Vergangenen Februar wurde der Film auf der Berlinale uraufgeführt und vor allem aufgrund seiner Hauptdarstellerin Meltem Kaptan zum Gesprächsthema – sie wurde schließlich mit einem Silbernen Bären als beste Hauptdarstellerin prämiert. Für die meisten Besucherinnen und Besucher, zumal die internationalen, war die in Gütersloh geborene Tochter aus einer türkischen Einwandererfamilie, die mit der Bestimmtheit einer Dampflok durch den Film fegt, eine Neuentdeckung. Dabei ist Kaptan als Comedienne im deutschen Fernsehen, etwa als Moderatorin der Ladies Night, schon länger erfolgreich. Seit dem Berlin-Erfolg flattern nun jedoch sogar Angebote aus Hollywood herein.

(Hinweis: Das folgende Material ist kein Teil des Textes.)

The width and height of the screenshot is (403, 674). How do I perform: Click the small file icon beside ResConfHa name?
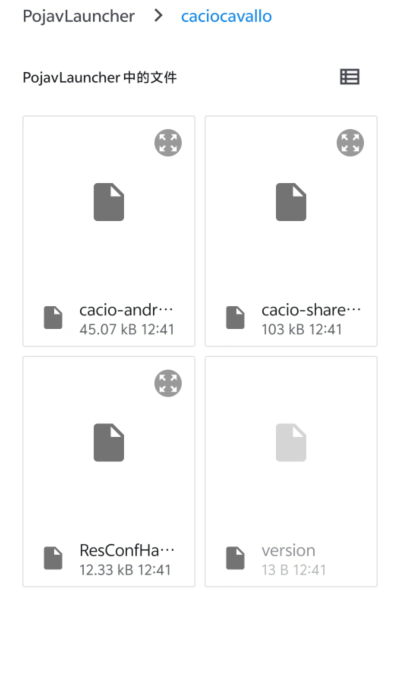click(x=53, y=558)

Dass ihr Wechsel von Comedy zum Arthouse-Film dennoch keine Selbstverständlichkeit ist, führt Kaptan im Gespräch auf ein allzu enges Verständnis von Unterhaltung in Deutschland zurück: "Wir neigen im künstlerischen Bereich zu Schubladendenken. Man muss sich schon beinahe dafür entschuldigen, wenn man singt! Das sehe ich nicht ein. Ein Künstler ist dazu da, Emotionen zu transportieren – wie auf einem Tablett."

Für die 41-Jährige, die schon in Theatern und Musicals aufgetreten ist, ist es seit jeher viel reizvoller gewesen, die gesamte Klaviatur ihres Talents zu bedienen.

Einstellung aus den USA

Kaptans Haltung hat sich in ihrer Zeit in den USA gefestigt, sie studierte Theater und Performing Arts an der Western Washington University. Dass man es dort mit klaren Gattungsgrenzen lässiger angeht, hat sie geprägt: "Das ist Teil einer anderen Lebenseinstellung, von der ich mir das Positive behalten habe."

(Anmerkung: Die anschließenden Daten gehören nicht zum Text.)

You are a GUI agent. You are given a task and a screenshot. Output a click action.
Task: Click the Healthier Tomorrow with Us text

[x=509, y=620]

In ihrer Darstellung von Rabiye verschmelzen nun Komik, Elan und Aufrichtigkeit – Dresen nannte Kaptan gar eine "Verwandlungsschauspielerin". Diese vielseitigen Eigenheiten ihrer Figur hat sie jedoch sich bei der realen Rabiye abgeschaut: "Man merkt man schnell, wie stark Witz und Charme zu ihrer Persönlichkeit gehören. Es ist für sie eine Art Überlebenselixier." Den Kontrast zur beherzten Wuchtbrumme liefert der Anwalt an ihrer Seite, den Alexander Speer besonders hanseatisch trocken anlegt.

Postmigrantische Lebensweisen hat Kaptan schon in Comedy- Formaten zugespitzt. Die Forderung nach Diversität sieht die studierte Anglistin jedoch nicht nur durch größere Rollenvielfalt erfüllt: Warum sollte sie keine Deutsche spielen, fragt sie. In ihrer Magisterarbeit hat sich Kaptan mit feministischem britischem Theater befasst, da wechseln Frauen oft ihr Geschlecht. Auch "color-blind casting", das Ausblenden von Ethnizität und Hautfarbe, fände sie erfrischender, als an Identitäten festzuhalten.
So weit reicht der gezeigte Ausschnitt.